Sonho alcançado

De vez em quando acredito que como jornalista não consigo ajudar ninguém. Chego no local da pauta, converso com um ou outro, faço fotos e entro no carro. E acabou. Em Marques de Souza isso ficou mais claro. Acompanhei o drama de famílias que perderam todos os pertences pela fúria do Rio Forqueta (inclusive gente que não teve mais para onde voltar, já que a casa ficou só nas fundações). Foi uma cena bem triste, mas precisávamos estar ali para mostrar o que aconteceu. No trajeto escutávamos até xingões dos moradores. "Alguns ganham dinheiro atráves do sofrimento alheio", diziam. Me escalaram três vezes para ir para a cidade e aos poucos me conformei com a situação. Na verdade, o sentimento era de angústia. Não tinha muito a oferecer do meu apto quase vazio.

Dois dias depois deixei a enxurrada de lado para me concentrar no Caderno dos Bairros. Por estranho que possa parecer consegui ajudar alguém com o bendito impresso. Fiz uma reportagem sobre a situação de uma associação de catadores que se incendiou há um ano. O depósito fica em um dos bairros mais pobres de Lajeado, o Santo Antônio, e já dá para imaginar as condições do local. Não há banheiro por perto e o pessoal precisa ir "até o mato fazer as necessidades". Sem contar que também não existe energia elétrica. Conversei com a presidente, a Dona Terezinha, e fiquei impressionado com a determinação da senhora. Tomava a reconstrução da Associação como meta de vida.

Ao sair de lá troquei o aperto de mão por um beijo no rosto da senhora (acho que ela ficou meio surpresa com o gesto). Voltei para a redação, mas só fui finalizar a reportagem dias depois. Confesso que não sabia como terminar a matéria. Optei por colocar nas últimas linhas um singelo pedido de ajuda: "No final da entrevista, a senhora de unhas bem cuidadas nos agradece a atenção e pede a nossa volta, desta vez com boas notícias". No outro dia recebi uma ligação de um senhor, de nome Rubem. Achei até estranho por que foi para o meu celular. Ele me explicou que tinha lido a reportagem e que queria ajudar, só que queria saber da seriedade dessas pessoas. Vibrei. Disse o que tinha percebido deles, e ele, em seguida, me pediu o que precisavam e comecei a descrever. Coloquei tábuas, pregos e telhas na lista, além do banheiro. "Vamos juntar R$500 a R$1 mil cada um e comprar os materiais de construção", afirmava. Passei o telefone da presidente e desliguei. Antes, agradeci e perguntei se não queria que a gente fizesse um registro. "Não queremos publicidade", rebateu.

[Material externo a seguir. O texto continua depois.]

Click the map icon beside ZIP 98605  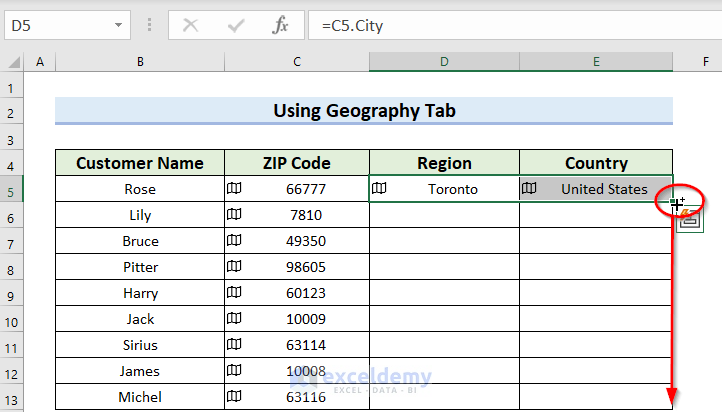tap(234, 267)
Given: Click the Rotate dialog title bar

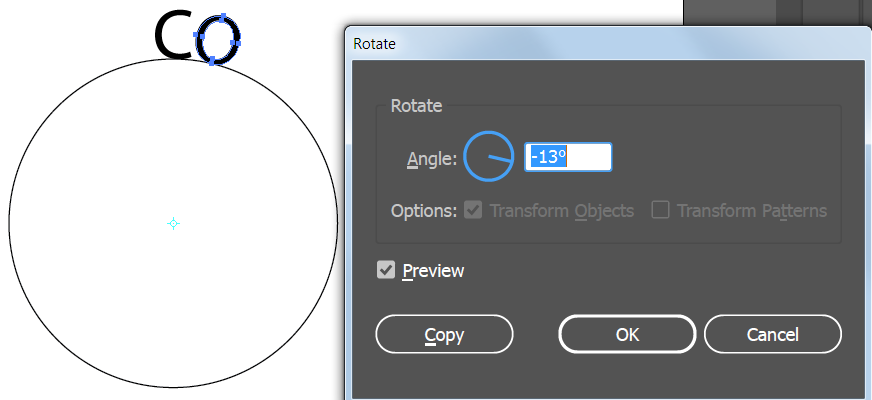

Não confirmei com a Dona Terezinha se alguém a tinha procurado, mas espero que sim. Naquele dia percebi que a gente pode ajudar através das palavras. Saí do jornal com a certeza que tinha ajudado ao menos 50 pessoas e encurtado o sonho da senhora. O fim da reconstrução também traria de volta o merecido descanso do final de semana para os catadores, antes exclusivo para reerguer o galpão.

Ps.: A reportagem está online. Acesse www.informativo.com.br/w2w_portal/interna.php?EDA=365&NID=32341

Comentários

  1. Cara, é assim que ajudamos as pessoas. Elas ficam esperando a realização de uma campanha, a movimentação de uma galera para levar doações e tal, mas não. O que devemos fazer é mostrar, de forma sensível, o que os imprevistos da vida estão causando àquelas pessoas. Assim, os demais vão se sensibilizar e ajudar. Parabéns!!!